From the line that has "Viewport: 1568px width, 767px height." down to the last line of the data below, set down every line exactly, but none of the pictures.

**** Data to process ****

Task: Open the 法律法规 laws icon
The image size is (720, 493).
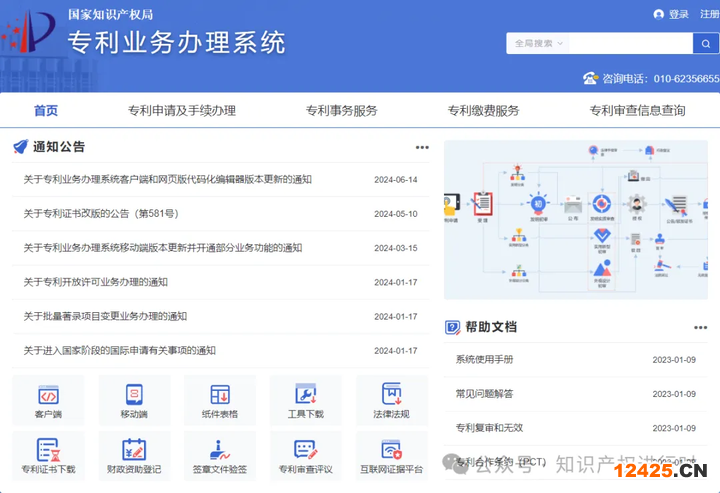Action: [x=391, y=400]
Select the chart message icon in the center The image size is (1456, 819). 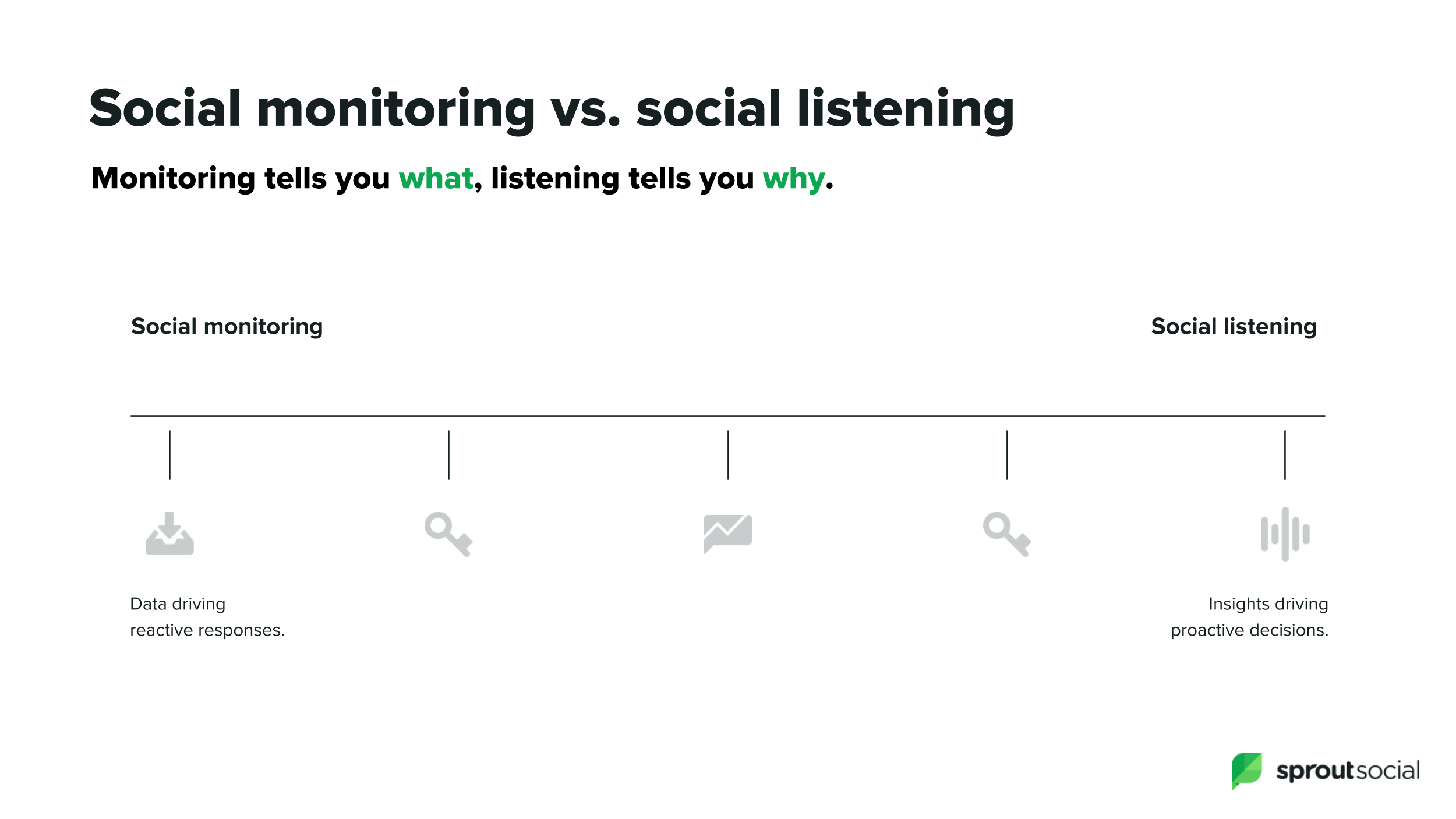pyautogui.click(x=727, y=533)
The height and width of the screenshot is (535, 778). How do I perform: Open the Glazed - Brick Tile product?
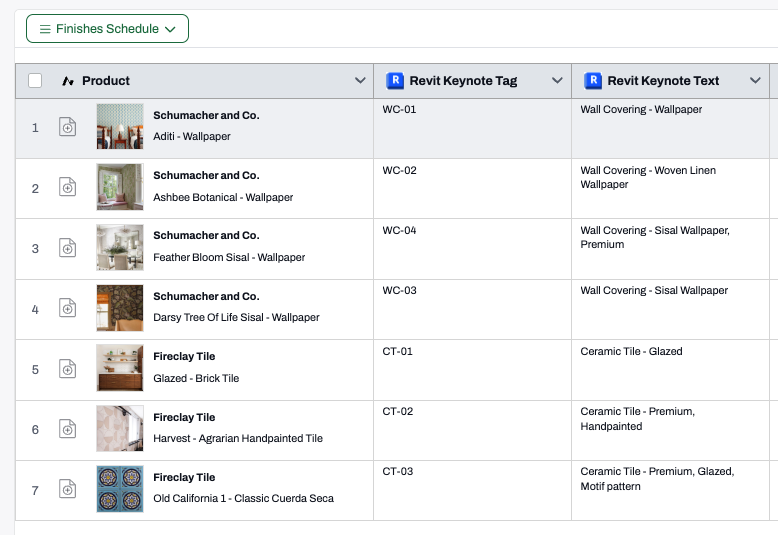point(196,378)
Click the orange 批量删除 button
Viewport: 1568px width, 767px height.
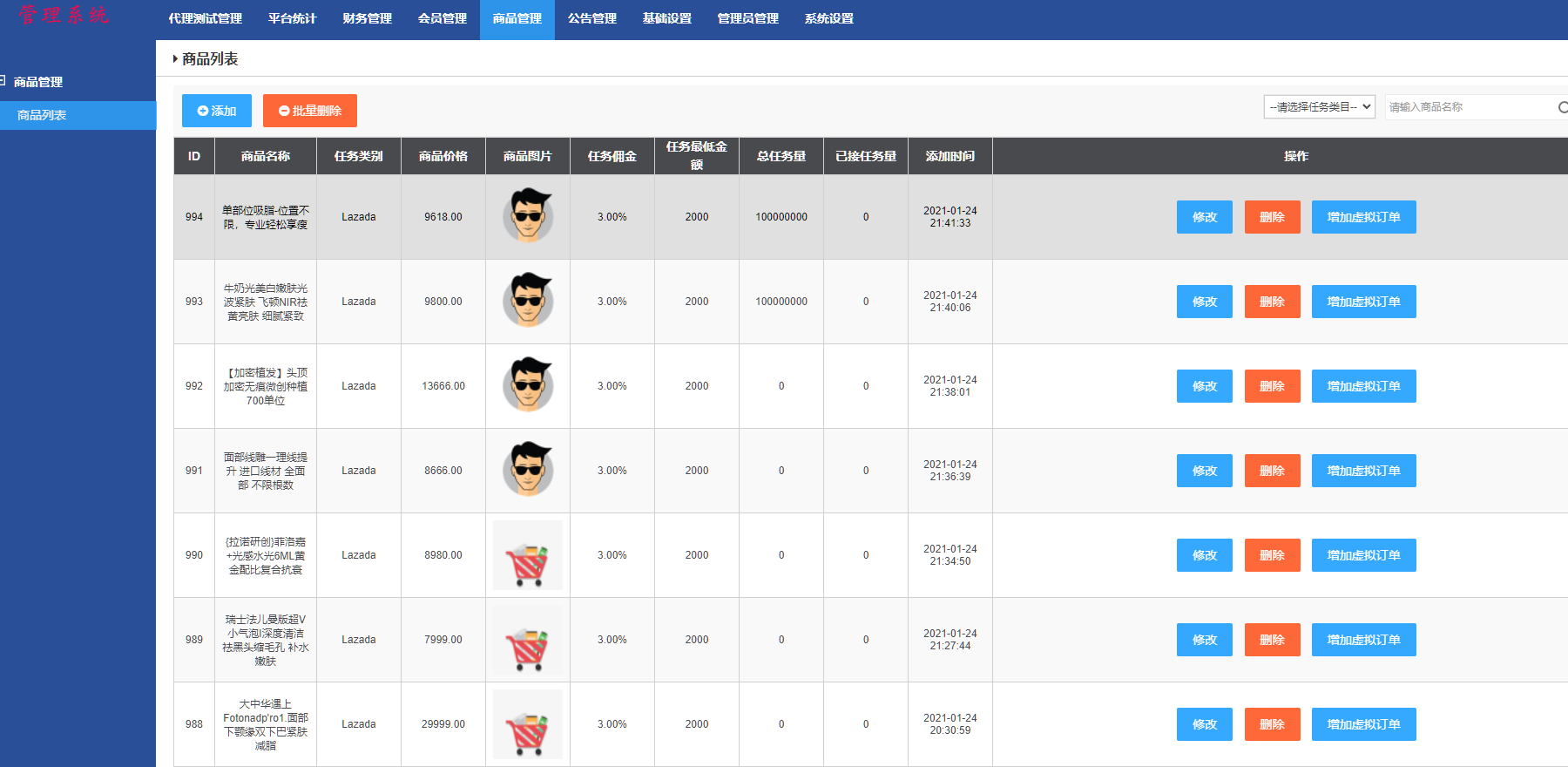click(309, 111)
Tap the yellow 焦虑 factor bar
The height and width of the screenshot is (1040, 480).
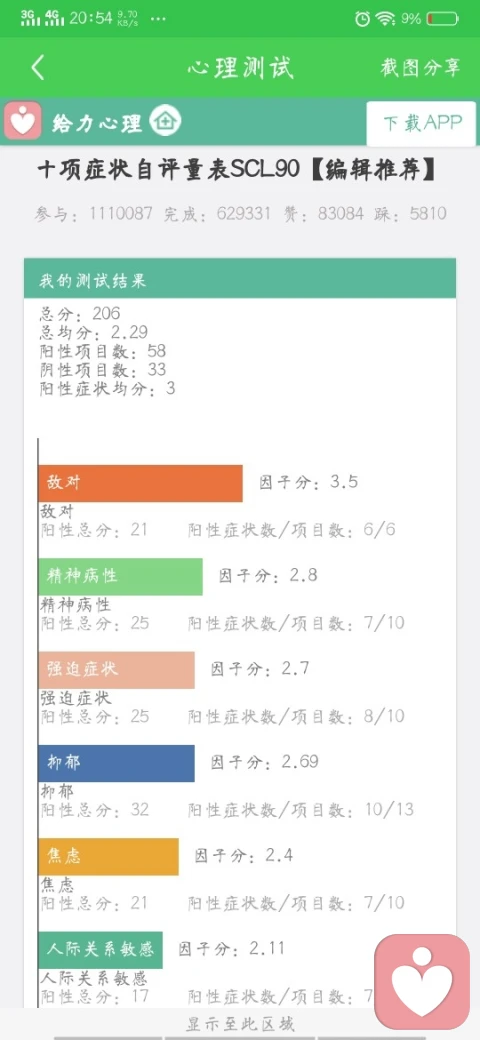[109, 856]
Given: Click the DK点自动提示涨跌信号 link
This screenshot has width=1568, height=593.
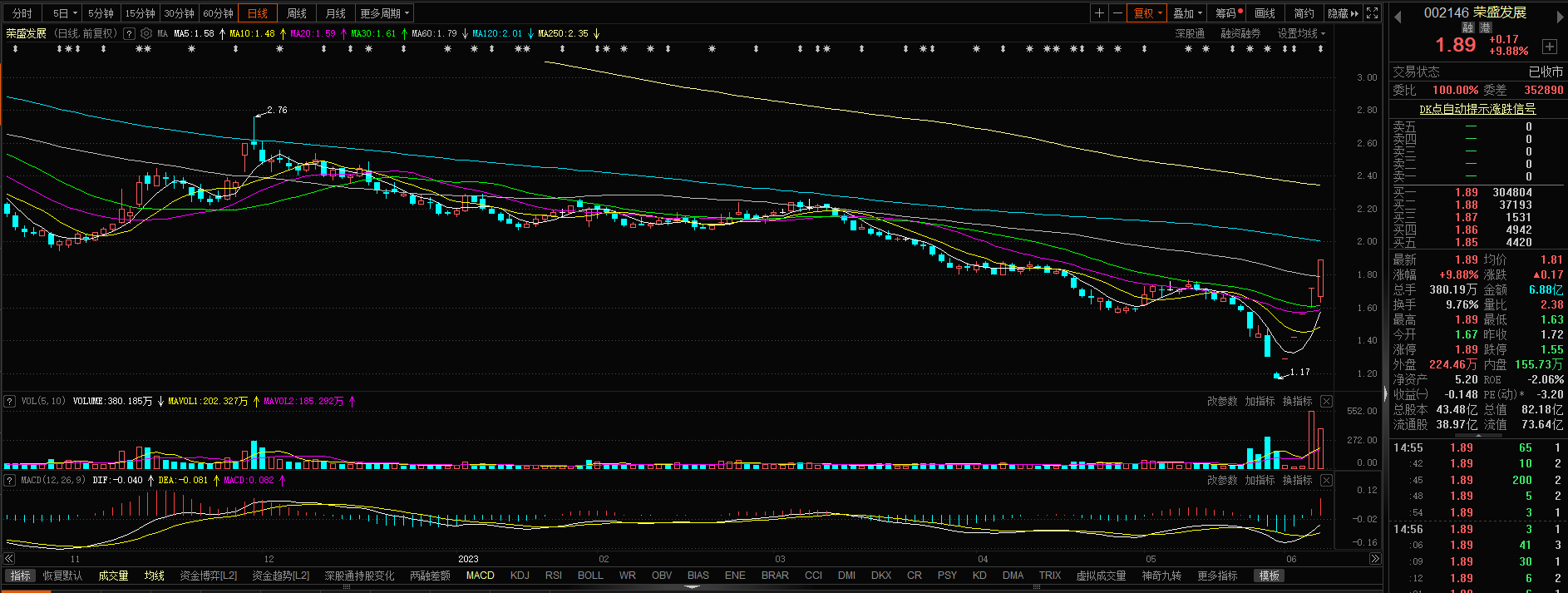Looking at the screenshot, I should 1477,109.
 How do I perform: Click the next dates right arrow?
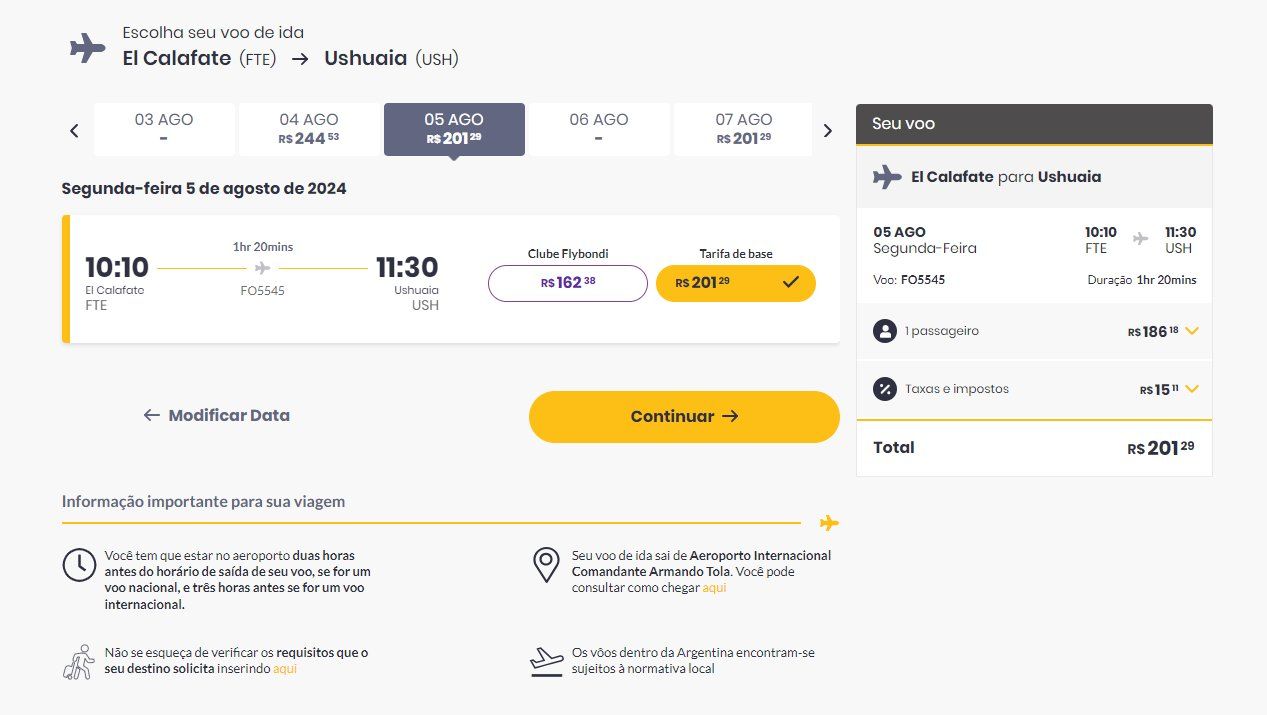click(827, 130)
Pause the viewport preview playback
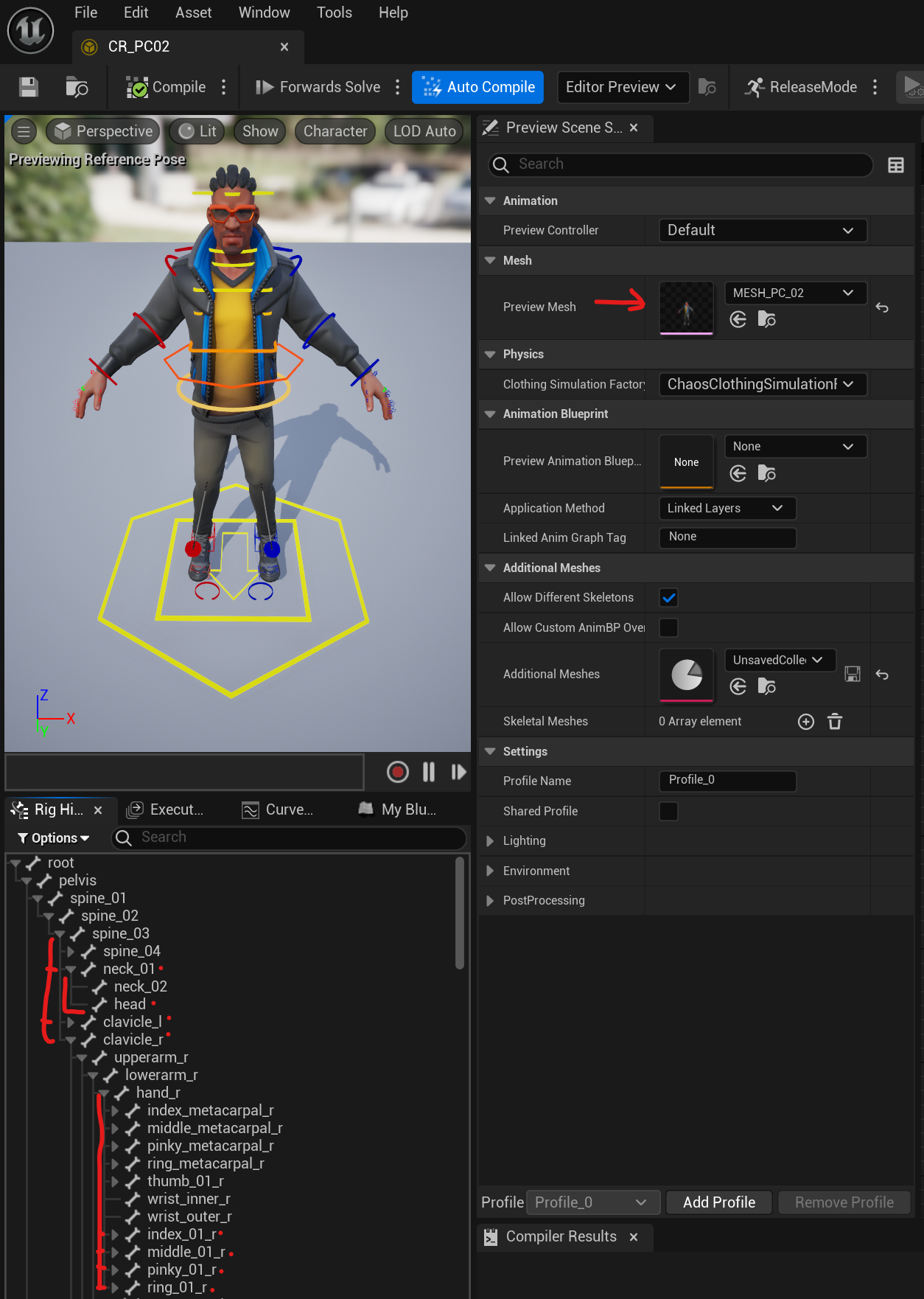The height and width of the screenshot is (1299, 924). (429, 772)
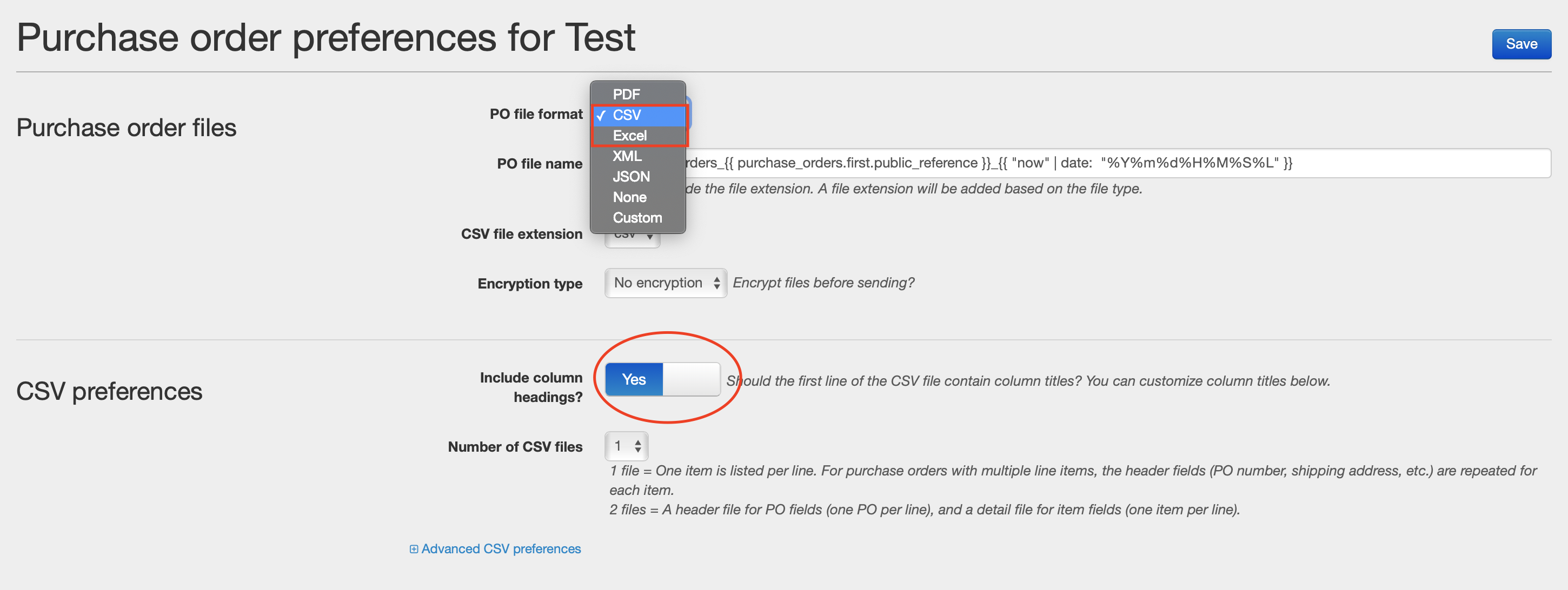Toggle Include column headings Yes switch

(634, 379)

****

● **Answer to this exercise**
Viewport: 1568px width, 767px height.
click(309, 111)
Tap the yellow 焦虑 factor bar
The height and width of the screenshot is (1040, 480).
[109, 856]
Given: Click the DK点自动提示涨跌信号 link
This screenshot has width=1568, height=593.
Looking at the screenshot, I should 1477,109.
 How do I perform: Click the next dates right arrow?
click(827, 130)
Pause the viewport preview playback
The height and width of the screenshot is (1299, 924). (429, 772)
Toggle Include column headings Yes switch

(634, 379)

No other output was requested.